Resources were distributed amongst 338 Resource Centres (345 Resource Centres including those from integrated infrastructures), of which 96 supported MPI. The Resource Centres span across 57 countries: EGI-InSPIRE partners contributing resources are present in 51 countries, while in the remaining 6 countries resources are contributed by integrated Resource Infrastructure Providers.

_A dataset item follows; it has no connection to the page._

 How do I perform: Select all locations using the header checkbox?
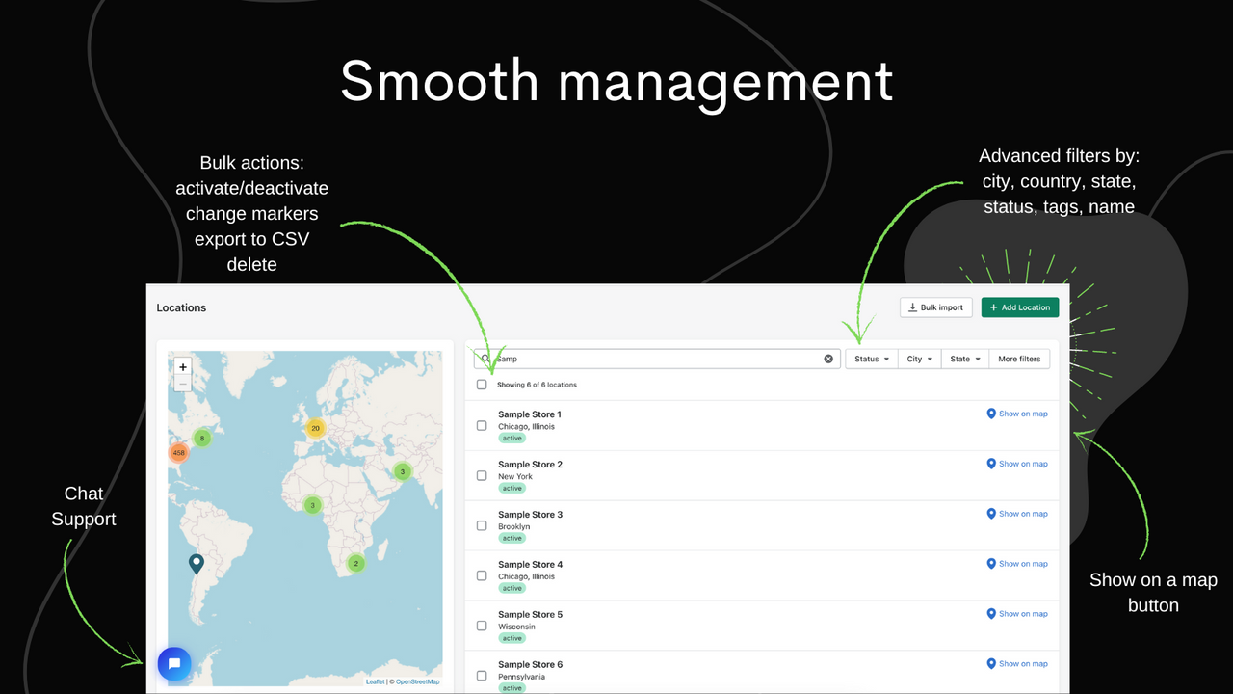pos(481,384)
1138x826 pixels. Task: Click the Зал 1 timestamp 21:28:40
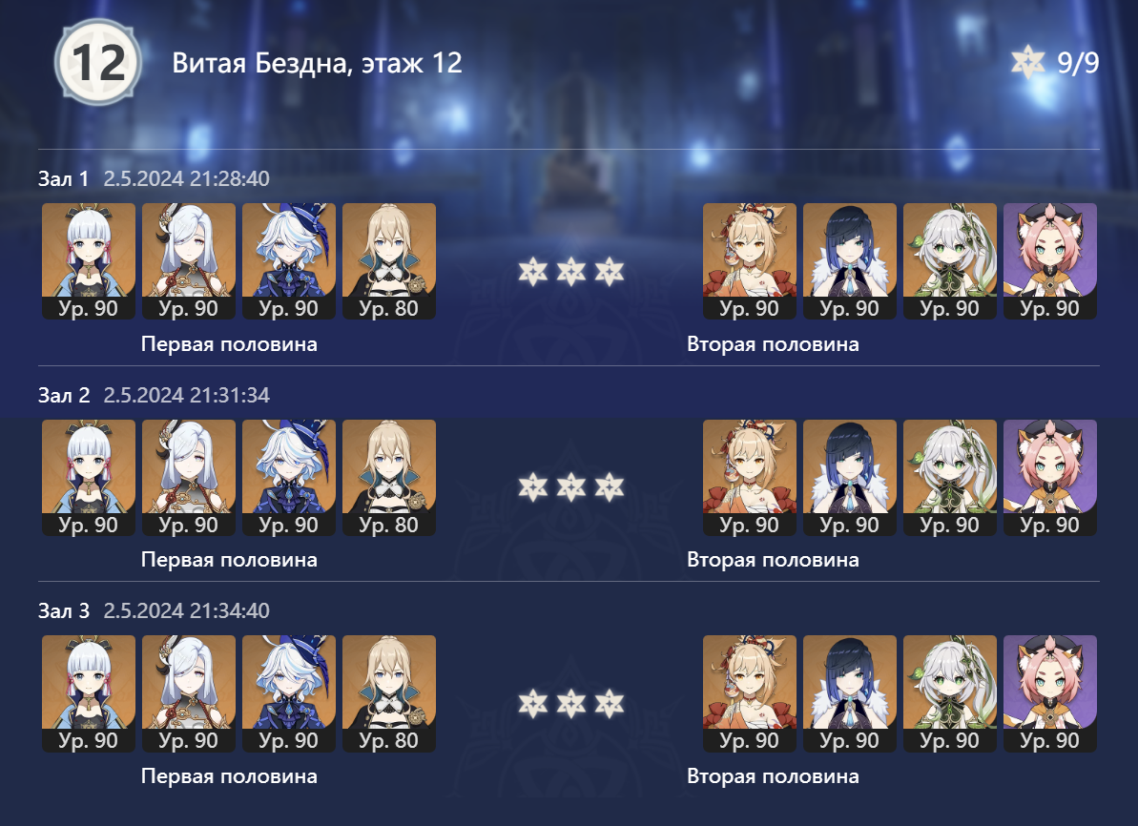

At the end of the EGEE-III project the Resource Infrastructure was operated by 14 Regional Operational Centres (ROCs): Asia Pacific, Canada, Central Europe, CERN, France, Germany/Switzerland, IGALC, Italy, Latin America, Northern Europe, Russia, South Eastern Europe, South Western Europe, and United Kingdom/Ireland. This scenario has evolved considerably during the first project year of EGI-InSPIRE. The largest ROCs (Central Europe and South East Europe) stopped their operations during PQ2 and PQ3 respectively. The EGEE ROCs have consequently developed into a much larger group of smaller Operations Centres, which typically serve a single country . This transition was successfully completed in January 2011 without affecting the infrastructure availability and reliability. EGI comprises 32 EGI Operations Centres operating 40 European National Grid Initiatives and CERN (European Intergovernmental Research Organization). National Grid Infrastructures from the South East and Baltic regions that were not part of EGEE in April 2010, were subsequently integrated during PQ1 into South East Europe ROC and NGI_NDGF.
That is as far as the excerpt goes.